Brief Report: Interleukin‐38 Exerts Antiinflammatory Functions and Is Associated With Disease Activity in Systemic Lupus Erythematosus

Objective Knowledge of interleukin‐38 (IL‐38), formerly IL‐1 family member 10, is sparse, but Il1f10 polymorphisms are associated with inflammatory diseases, and recombinant IL‐38 inhibits inflammatory responses similar to those reported in the context of systemic lupus erythematosus (SLE). We undertook this study to explore the function of endogenous IL‐38 in human peripheral blood mononuclear cells (PBMCs) as well as its abundance in serum in a well‐characterized cohort of SLE patients. Methods Serum IL‐38 and IL‐10 levels were quantified by enzyme‐linked immunosorbent assay in 142 SLE patients at ≤3 consecutive visits and in 28 healthy volunteers. To assess IL‐38 function, we silenced IL‐38 in PBMCs from healthy donors using IL‐38 small interfering RNA (siRNA). Results IL‐38 (63–5,928 pg/ml) was detectable in 16% of 372 serum samples. IL‐38 abundance was significantly higher in samples from SLE patients than in samples from healthy controls ( P  = 0.004) and 11‐fold higher in patients with active disease (SLE Disease Activity Index 2000 [SLEDAI‐2K] score of ≥4) than in those with inactive disease (SLEDAI‐2K score of <4) ( P  = 0.044). Importantly, IL‐38 detection was associated with increased risk of renal lupus (relative risk [RR] 1.6, P  = 0.027) and central nervous system lupus (RR 2.3, P  = 0.034), and detectable baseline IL‐38 entailed a 1.6‐fold increased risk of subsequently meeting criteria for persistently active disease ( P  = 0.0097). Longitudinal time‐adjusted mean IL‐38 concentration was also 6‐fold higher in patients with persistently active disease than in those without ( P  = 0.023). Remarkably, PBMCs treated with IL‐38 siRNA produced up to 28‐fold more of the proinflammatory mediators IL‐6, CCL2, and APRIL than did control siRNA–transfected cells upon stimulation with Toll‐like receptor agonists. Similarly, in SLE patients, the antiinflammatory cytokine IL‐10 was 5‐fold more abundant when IL‐38 was detectable. Conclusion This is the first study of the function of endogenous IL‐38, and the data suggest that IL‐38 may be protective in SLE. A strong association between IL‐38 and SLE severity suggests that IL‐38 expression is driven by processes linked to SLE pathogenesis. Exploitation of the regulatory effects of IL‐38 may represent a promising therapeutic strategy in SLE.

*Stored data*
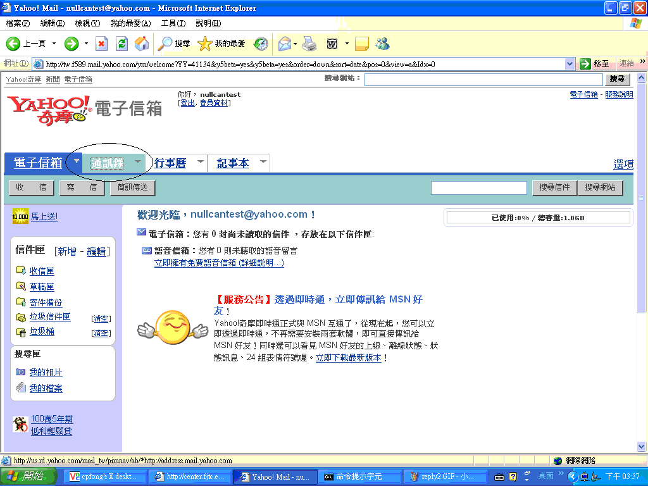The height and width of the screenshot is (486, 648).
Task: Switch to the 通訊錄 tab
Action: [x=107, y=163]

--

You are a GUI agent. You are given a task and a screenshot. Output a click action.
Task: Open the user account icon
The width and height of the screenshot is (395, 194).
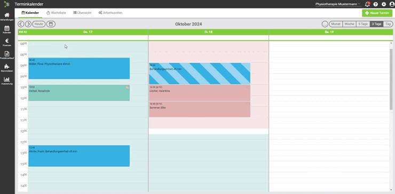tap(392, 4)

...

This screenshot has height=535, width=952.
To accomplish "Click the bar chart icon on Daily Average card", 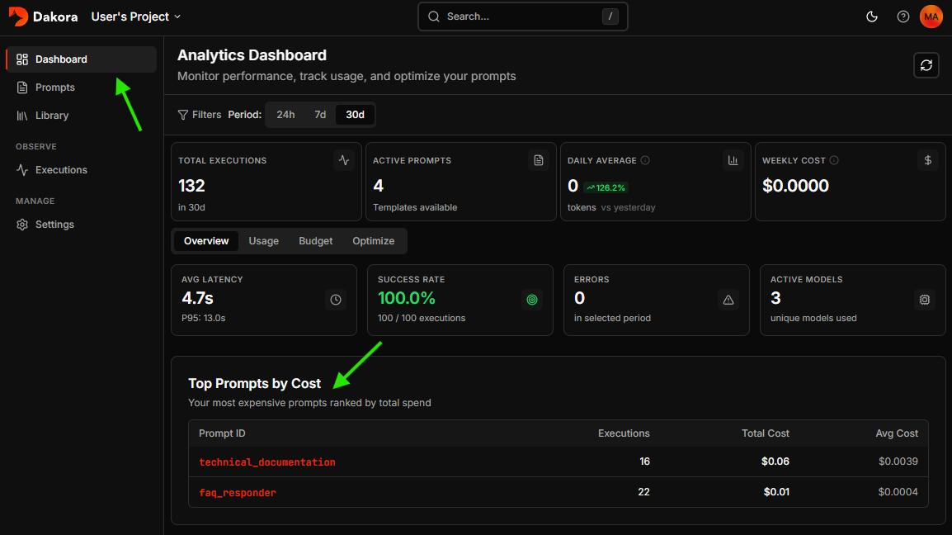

*Work order A*
According to the IL-38 abstract, in what share of serum samples was IL-38 detectable?
*Work order B*
Summarize the IL-38 abstract in two sentences.
*Work order C*
List the proinflammatory mediators that, according to the IL-38 abstract, PBMCs treated with IL-38 siRNA produced in greater amounts.
The three blocks of material are separate from the IL-38 abstract.

*Exercise answer A*
IL-38 was detectable in 16% of the 372 serum samples.

*Exercise answer B*
The study measured serum IL-38 in 142 SLE patients and 28 healthy volunteers and silenced IL-38 in PBMCs from healthy donors using siRNA. IL-38 was more abundant in SLE patients, especially those with active disease, and was associated with renal and central nervous system lupus, while silencing it increased production of proinflammatory mediators, suggesting that IL-38 may be protective in SLE.

*Exercise answer C*
IL-6, CCL2, APRIL